Michelin Power GP2: Schärfer, knackiger, mehr Grip
Jetzt aber zum Power GP2: wieder auf der S 1000 RR, wieder im Dynamic-Modus. Und aha, jetzt sieht die Welt doch anders aus! Die Bayerin gibt sich auf der Bremse deutlich knackiger, präziser und sie liefert mit dem GP2 auch eine eindeutig klarere Rückmeldung. Ich habe mehr Vertrauen und lasse auch mehr Schräglage zu. Am Kurvenausgang gibt die RR deutlich mehr Power frei, und sie lupft auch mal freudig das Vorderrad. Generell ist auch die Performance innerhalb des 20-Minuten-Turns konstanter, sprich, der GP2 leidet deutlich weniger unter hoher Hitzeentwicklung. Insgesamt ein richtig starker Reifen mit Reserven auch bei Hypersportlern mit 200 PS für den spassgeladenen Trackday. Subjektiv würde ich sogar sagen, dass der GP2 hinsichtlich Rundum-Performance von einem Pirelli Diablo Supercorsa SP gar nicht allzu weit weg ist. Und auch er nimmt wie der Power 6 schnell Temperatur auf.

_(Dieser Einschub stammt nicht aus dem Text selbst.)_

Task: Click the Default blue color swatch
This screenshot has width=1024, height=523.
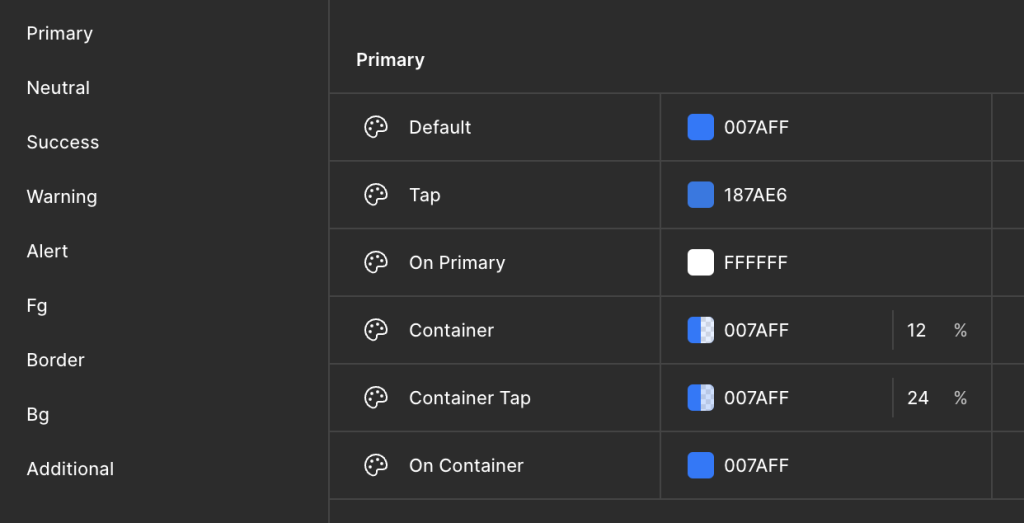Action: pos(701,127)
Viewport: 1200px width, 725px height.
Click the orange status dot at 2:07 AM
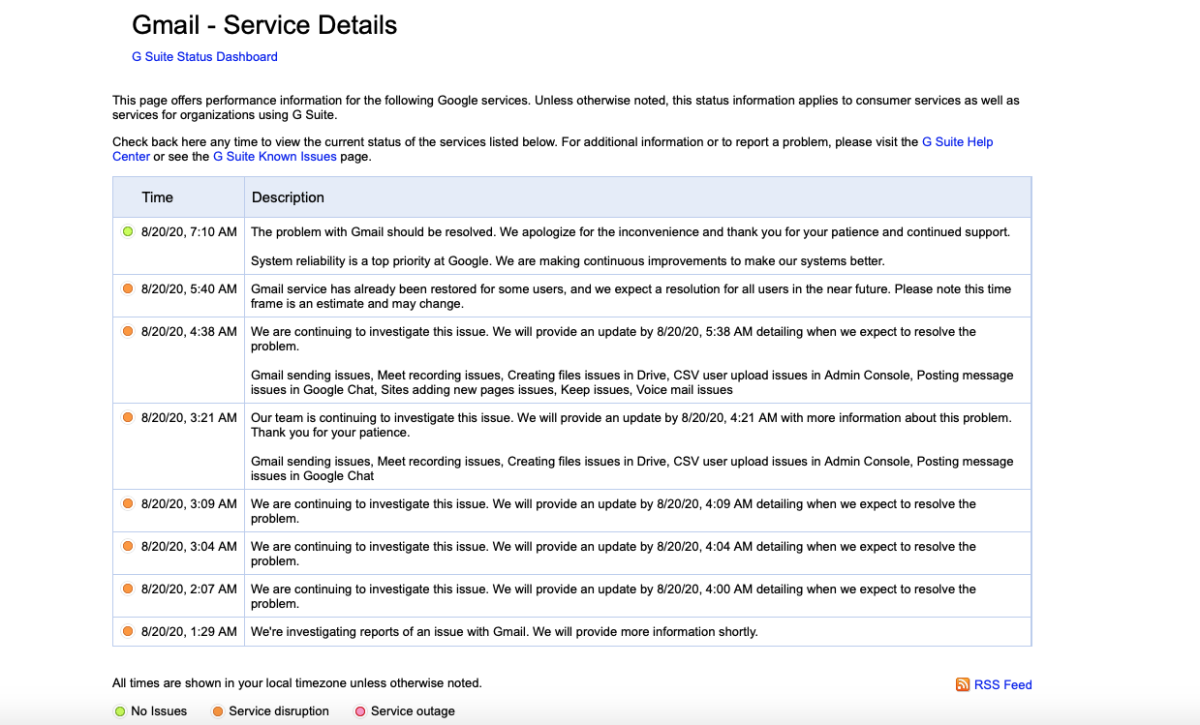click(127, 589)
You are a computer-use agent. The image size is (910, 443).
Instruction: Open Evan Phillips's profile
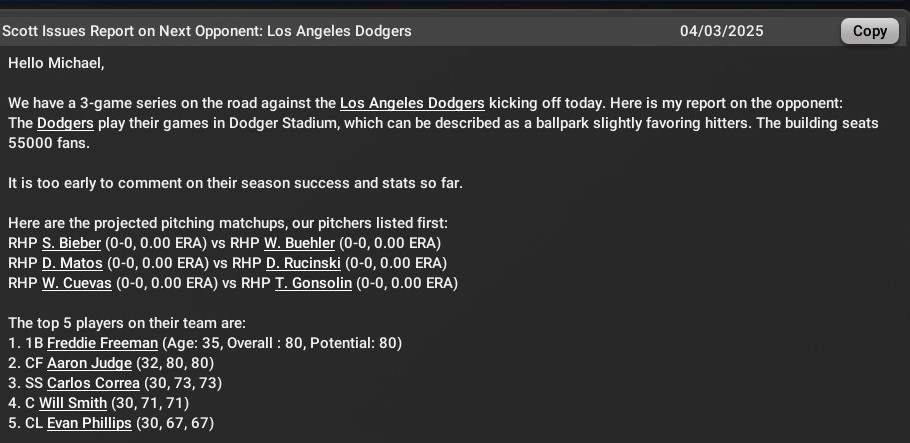(89, 423)

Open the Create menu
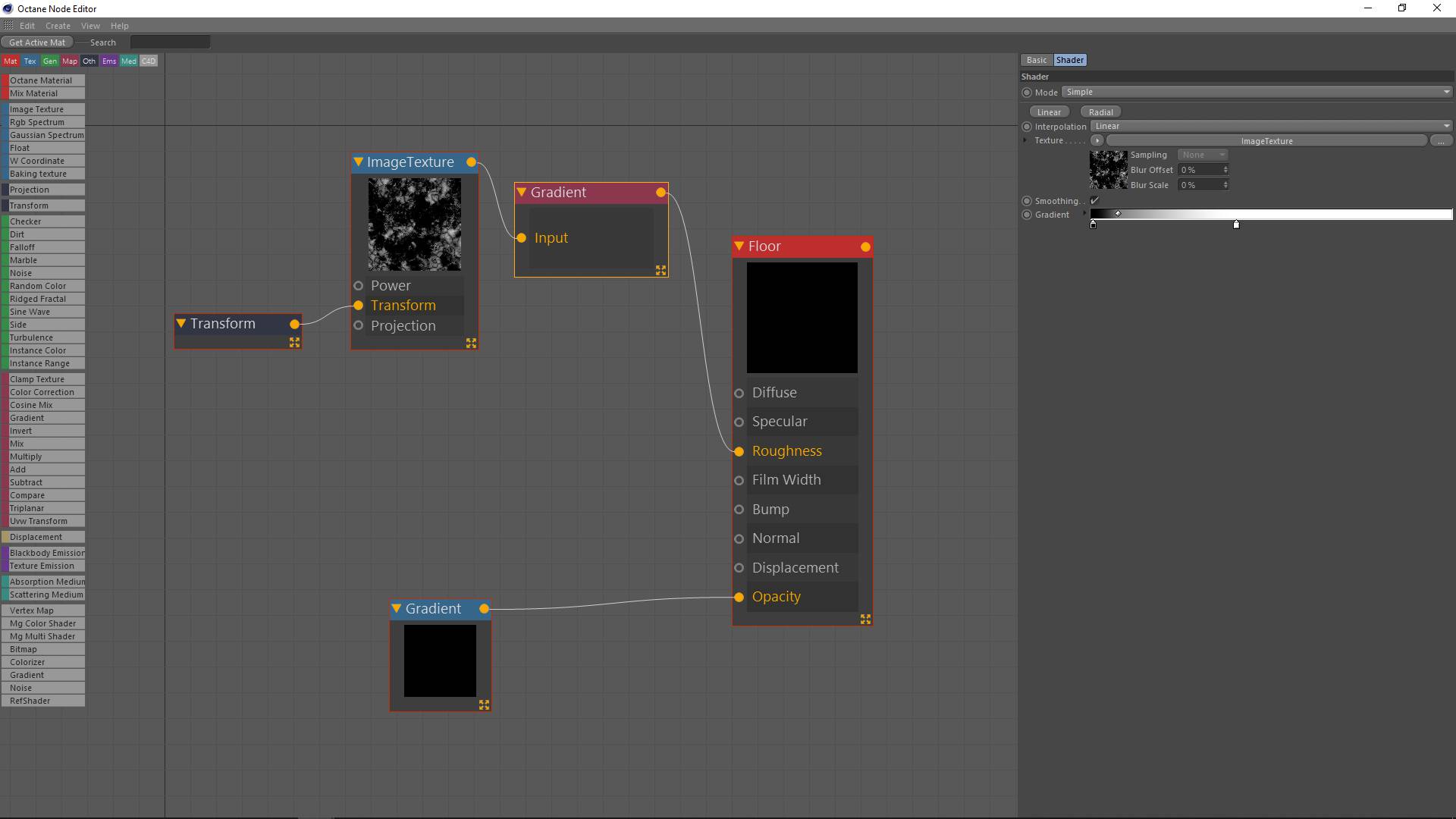tap(58, 26)
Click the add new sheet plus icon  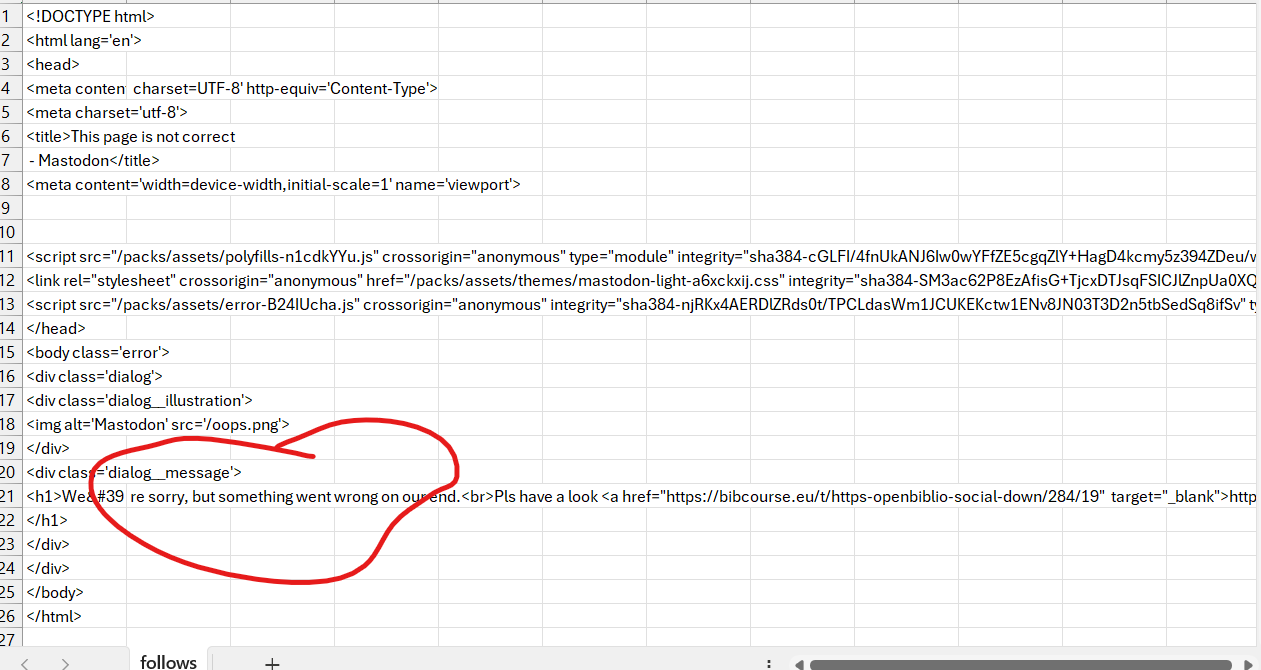(272, 662)
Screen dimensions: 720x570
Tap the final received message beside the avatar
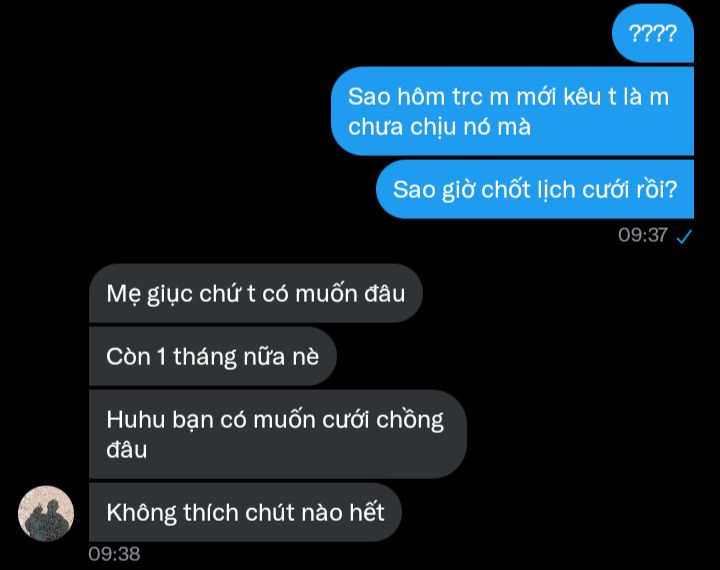[245, 512]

Power 6 und Power GP2 auf der Landstrasse
Nach dem Rennstreckentest stehen jetzt noch 130 Landstrassenkilometer mit den Power-Gummis an. Und zwar starte ich mit einer Power-6-besohlten Aprilia Tuono 660. Am ersten Fotostop wird getauscht, und ich richte mich erneut auf einer Tuono 660 ein, allerdings mit Power-GP2-Bereifung. Später folgt dieselbe Tauschprozedur noch mit zwei Yamaha MT-07.
Die Unterschiede sind auf der Strasse freilich nicht so offensichtlich wie auf dem Track. Dennoch ist auszumachen, dass der GP2 etwas luftiger einlenkt und etwas mehr Rückmeldung gibt. Das Gripniveau ist bei beiden Power-Gummis auf Topniveau. Festzustellen war dies insbesondere, als unsere hochmotivierte Guide-Lady auf einer etwa 10 Kilometer langen Passage auf gezeichnetem und staubigem Untergrund richtig Asche gab. Zunächst begleitete mich ein mulmiges Gefühl, doch dann lief alles wie am Schnürchen.
Auch auf der Strasse gilt: sehr harmonische, gutmütige und performante Reifen, wenngleich sie bei der Eigendämpfung doch als sportlich und damit straff zu klassieren sind. Unter dem Strich ist aber weder beim Power 6 noch beim GP2 etwas aufgefallen, was manifeste Kritik rechtfertigen würde.
Michelin-Neuheiten 2024 – das Fazit
Mit dem Anakee Road, dem Power 6 und dem Power GP2 hat Michelin drei High-Performance-Premiumreifen entwickelt. Jeder Gummi erzielt im jeweils definierten Einsatzgebiet Spitzenwerte. Die Franzosen haben damit neue Produkte im Portfolio, welche ihre Position in zwei der drei wichtigsten Reifenmarktsegmente ganz klar stärken werden.